Think about the concept of a script. First, you must memorize it; it doesn’t leave room for improvisation or speaking in a stream of consciousness. Suppose you are preoccupied with every last little detail of a script or talking points. In that case, you will have difficulty being authentic on camera unless you’re a trained actor.
There are some instances where a script is necessary. For example, we’ve seen government officials invited to speak at events. Every word they say to an audience has been pre-approved within their department, and they can’t stray from that. This is understandable.
But most of us have the freedom to be our authentic selves on camera and just speak what we know. We don’t need a script, or a teleprompter, because an interview is meant to be a conversational, on-camera exchange that brings out the best and most knowledgeable side of people.
Bullet points differ from a script
The good news about an interview is that, unlike public speaking, you get to converse with the person asking you questions. Suppose the interviewer is good at their job. In that case, they will be warm and engaging, guiding you into a natural rhythm of speaking about something you know and are passionate about. If things are really going well, you’ll forget you even have a camera and microphone on you. You’ll just … talk!
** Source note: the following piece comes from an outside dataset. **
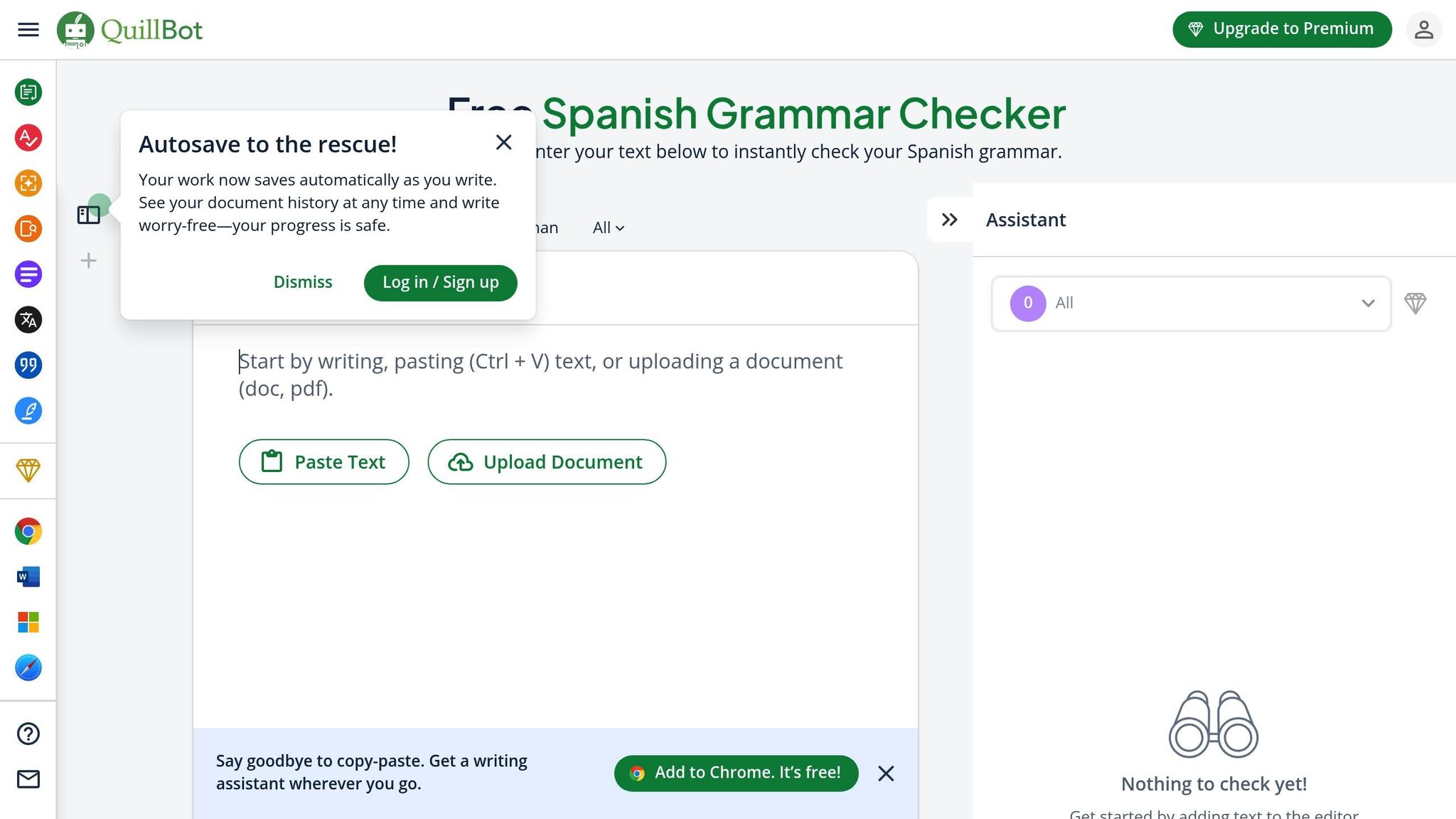Image resolution: width=1456 pixels, height=819 pixels.
Task: Close the Add to Chrome banner
Action: pyautogui.click(x=886, y=774)
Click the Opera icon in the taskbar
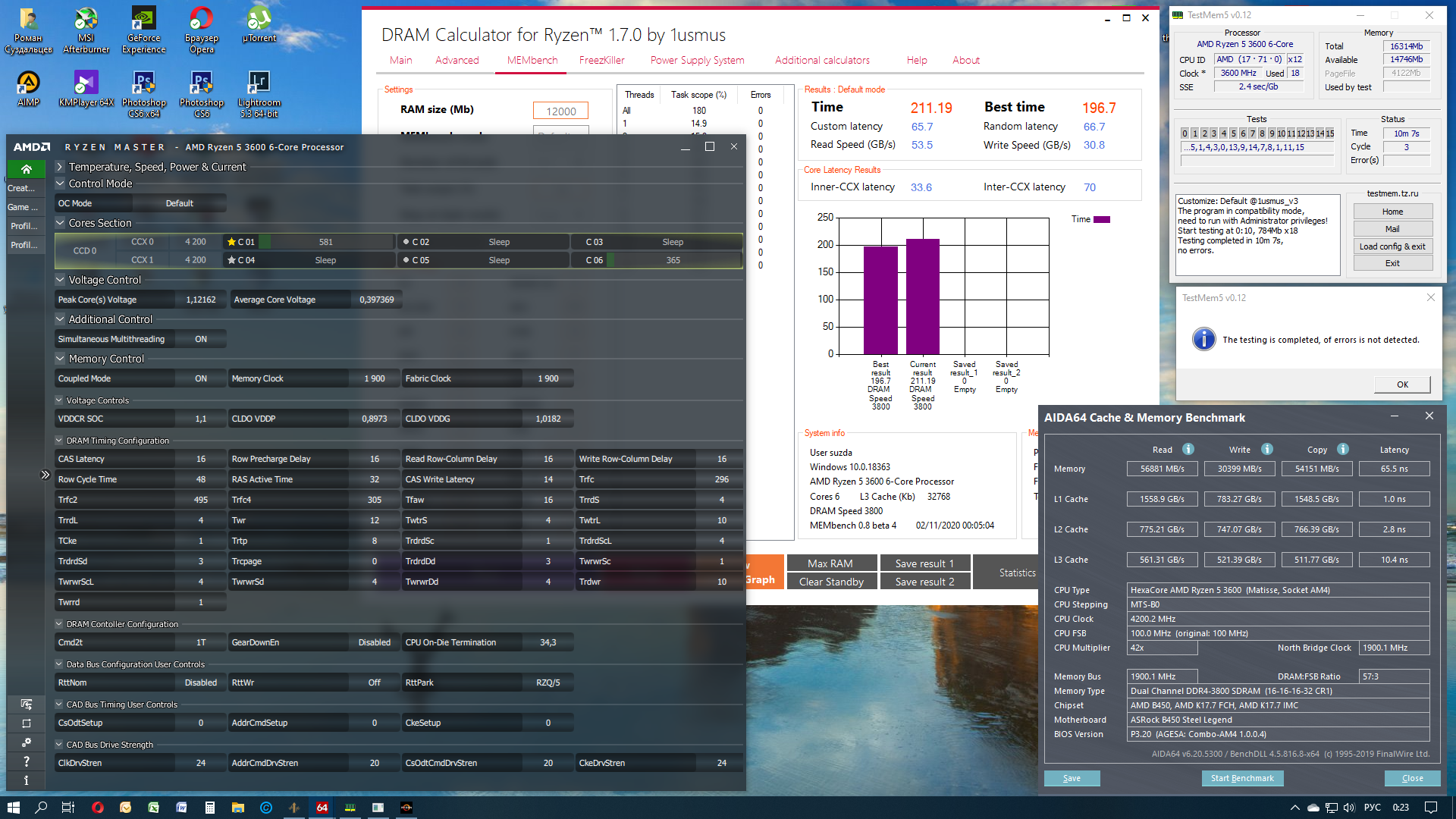 pyautogui.click(x=97, y=808)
One step you can take if you’re uneasy about an upcoming interview is to think about three points you can speak on. Having a note card with those three bullet points is OK. A bullet point differs from a script – one line of information jogs you into speaking on a broader array of information. When you know your topic (which you will, otherwise, you wouldn’t be giving an interview on it), all you need is a set of talking points that can launch you into thoughtful, well-formed, confident answers.
During my 15 years of broadcast reporting, I spent most of that time being nervous about doing live shots during the 6 and 11 p.m. newscasts (also at 5 in the morning). Even into my 30s, when I should have had the craft a little more in hand, I still had trouble slowing everything down and keeping it simple.
I often had to remind myself about the “three points” rule one of my mentors taught me during a college internship. Have the three things you want to say, say it, and get out of there.
The rule of threes. It holds up so well. So, think of three things you want to speak about and talk about them in advance with your production team or interviewer. They should have ideas on how to ask the questions around your talking points in a more conversational way that brings out your best. From those three points, I’m willing to bet you will find yourself getting “on a roll.” Before you know it, the interview will be 12-15 minutes long, and you’ll have lost track of time while giving excellent content on camera.
Also, a good production team will cut out your “ums” and “uhs” pauses and stumbles, so don’t worry. That’s what we’re here for, is to make you look and sound your best.
So remember: Unless it’s a scripted show, you don’t need a script or a teleprompter! Just speak what you know with passion and good energy, and you’ll be amazed at how much the camera loves you.